Task instructions ▸ Set down the final stretch of the data, from the line that holds "Where should I click to: Select" through the last line, both included, with pictures left out.

Records shown ▸
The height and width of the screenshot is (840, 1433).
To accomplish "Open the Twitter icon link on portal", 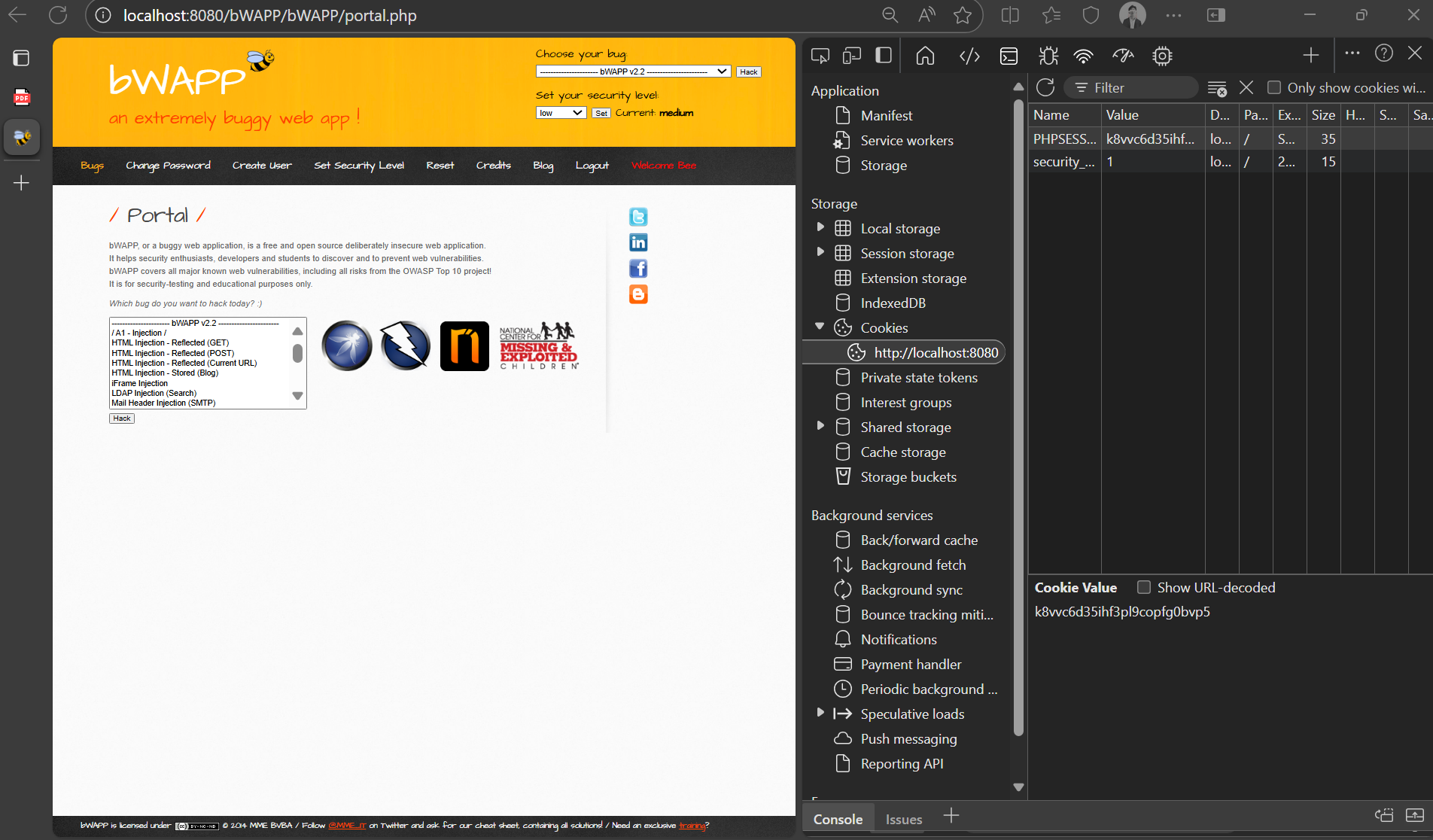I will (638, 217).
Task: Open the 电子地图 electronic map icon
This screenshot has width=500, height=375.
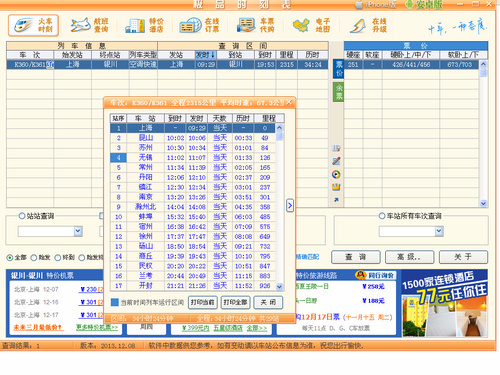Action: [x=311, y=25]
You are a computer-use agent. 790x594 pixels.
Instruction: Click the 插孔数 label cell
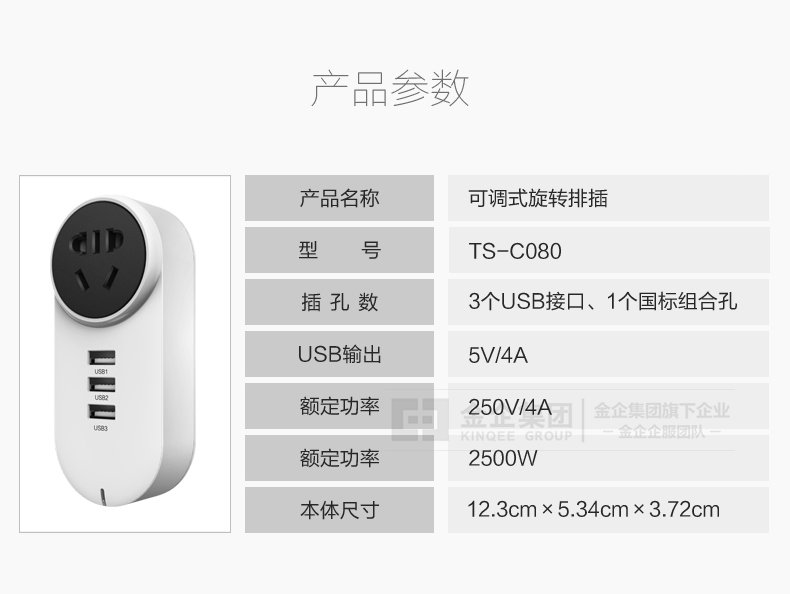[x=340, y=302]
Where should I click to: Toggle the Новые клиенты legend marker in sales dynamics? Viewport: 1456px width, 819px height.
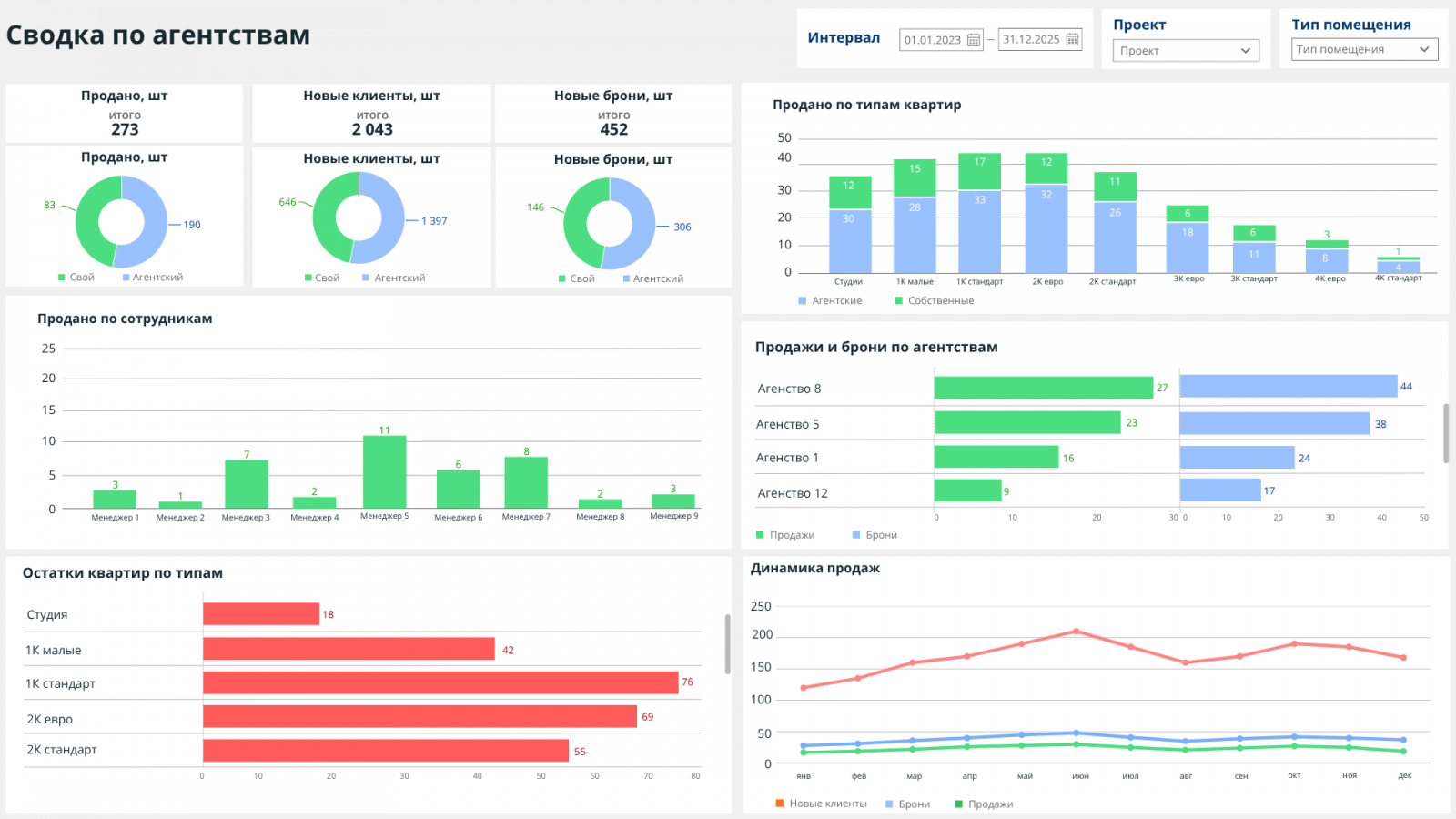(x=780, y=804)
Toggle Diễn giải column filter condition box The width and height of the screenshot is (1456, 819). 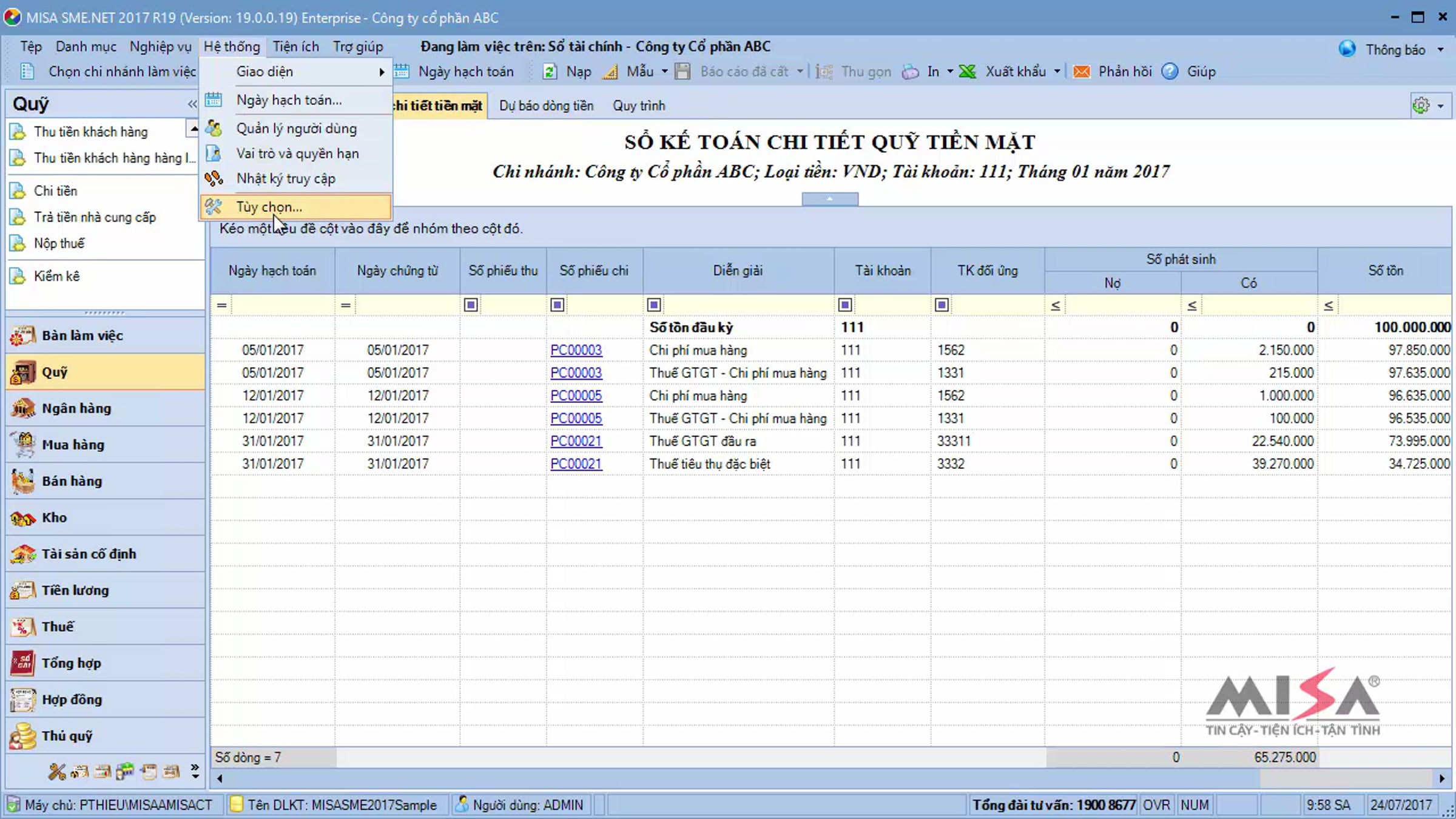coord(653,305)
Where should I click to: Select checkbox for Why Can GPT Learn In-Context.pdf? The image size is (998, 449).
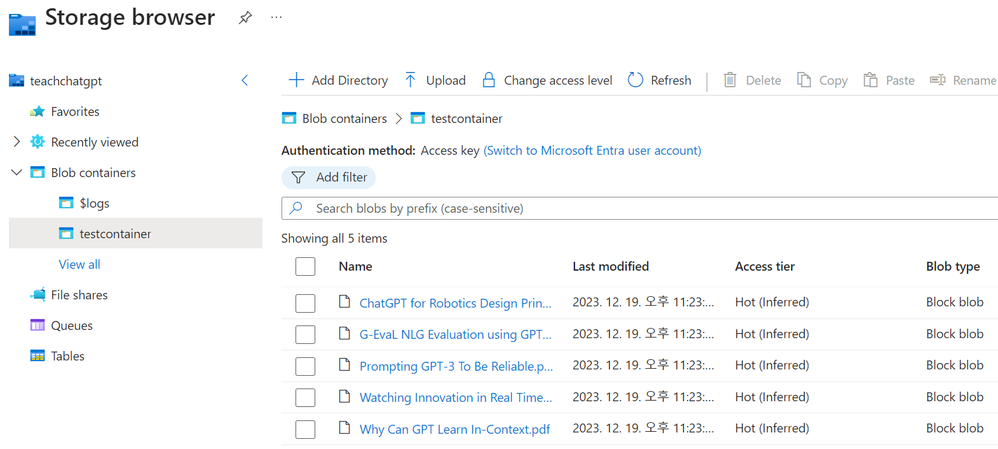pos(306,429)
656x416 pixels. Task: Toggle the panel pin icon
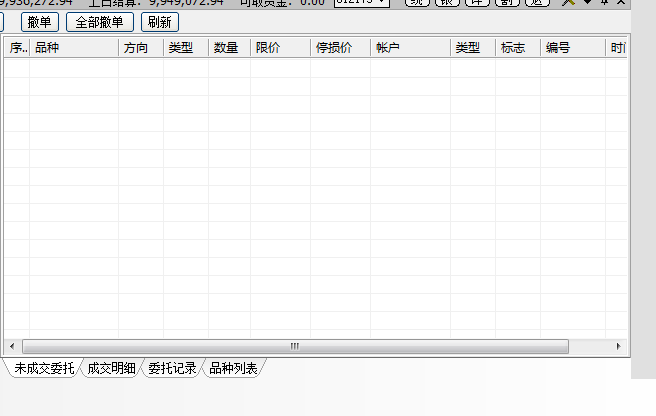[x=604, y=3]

Task answer ▸
Where should I click to: Select checkbox for Why Can GPT Learn In-Context.pdf? The image size is (998, 449).
pos(306,429)
656x416 pixels. Task: Toggle the panel pin icon
[x=604, y=3]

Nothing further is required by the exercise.